Your task:
Without skipping anything, print all of the data exactly.

Dataset entries:
----------
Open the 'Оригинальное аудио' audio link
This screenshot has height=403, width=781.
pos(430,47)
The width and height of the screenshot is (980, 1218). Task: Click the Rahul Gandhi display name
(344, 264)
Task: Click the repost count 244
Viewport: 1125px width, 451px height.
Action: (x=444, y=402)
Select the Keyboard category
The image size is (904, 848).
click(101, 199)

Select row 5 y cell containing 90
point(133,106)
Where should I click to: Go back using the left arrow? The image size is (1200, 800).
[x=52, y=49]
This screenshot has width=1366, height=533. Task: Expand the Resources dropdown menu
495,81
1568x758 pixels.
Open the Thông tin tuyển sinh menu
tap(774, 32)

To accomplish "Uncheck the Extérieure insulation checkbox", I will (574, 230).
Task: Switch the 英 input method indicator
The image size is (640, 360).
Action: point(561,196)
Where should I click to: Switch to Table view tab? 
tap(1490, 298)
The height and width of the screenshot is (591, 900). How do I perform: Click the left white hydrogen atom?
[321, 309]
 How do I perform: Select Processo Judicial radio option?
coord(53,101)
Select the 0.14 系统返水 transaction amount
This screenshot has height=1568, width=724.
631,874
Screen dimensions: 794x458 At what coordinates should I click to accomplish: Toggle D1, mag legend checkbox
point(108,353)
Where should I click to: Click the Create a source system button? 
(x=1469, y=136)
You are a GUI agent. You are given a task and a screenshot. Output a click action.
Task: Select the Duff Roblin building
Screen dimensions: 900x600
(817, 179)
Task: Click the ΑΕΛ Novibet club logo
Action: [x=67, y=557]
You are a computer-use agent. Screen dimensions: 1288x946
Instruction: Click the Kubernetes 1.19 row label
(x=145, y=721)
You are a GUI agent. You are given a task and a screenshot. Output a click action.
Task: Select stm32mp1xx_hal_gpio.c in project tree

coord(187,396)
----------
Solution to the exercise:
Open the 'Оригинальное аудио' audio link
This screenshot has height=403, width=781.
pos(430,47)
The width and height of the screenshot is (980, 1218). Task: Click the Rahul Gandhi display name
(344, 264)
Task: Click the repost count 244
Viewport: 1125px width, 451px height.
Action: (x=444, y=402)
Select the Keyboard category
The image size is (904, 848).
click(101, 199)

Select row 5 y cell containing 90
point(133,106)
Where should I click to: Go back using the left arrow? The image size is (1200, 800).
[x=52, y=49]
This screenshot has width=1366, height=533. Task: Expand the Resources dropdown menu
495,81
1568x758 pixels.
Open the Thông tin tuyển sinh menu
tap(774, 32)

To accomplish "Uncheck the Extérieure insulation checkbox", I will (574, 230).
Task: Switch the 英 input method indicator
The image size is (640, 360).
Action: point(561,196)
Where should I click to: Switch to Table view tab? 
tap(1490, 298)
The height and width of the screenshot is (591, 900). How do I perform: Click the left white hydrogen atom?
[321, 309]
 How do I perform: Select Processo Judicial radio option?
coord(53,101)
Select the 0.14 系统返水 transaction amount
This screenshot has height=1568, width=724.
631,874
Screen dimensions: 794x458 At what coordinates should I click to accomplish: Toggle D1, mag legend checkbox
point(108,353)
Where should I click to: Click the Create a source system button? 
(x=1469, y=136)
You are a GUI agent. You are given a task and a screenshot. Output a click action.
Task: Select the Duff Roblin building
Screen dimensions: 900x600
(817, 179)
Task: Click the ΑΕΛ Novibet club logo
Action: [x=67, y=557]
You are a computer-use agent. Screen dimensions: 1288x946
Instruction: Click the Kubernetes 1.19 row label
(x=145, y=721)
You are a GUI agent. You are given a task and a screenshot. Output a click action.
Task: Select stm32mp1xx_hal_gpio.c in project tree

coord(187,396)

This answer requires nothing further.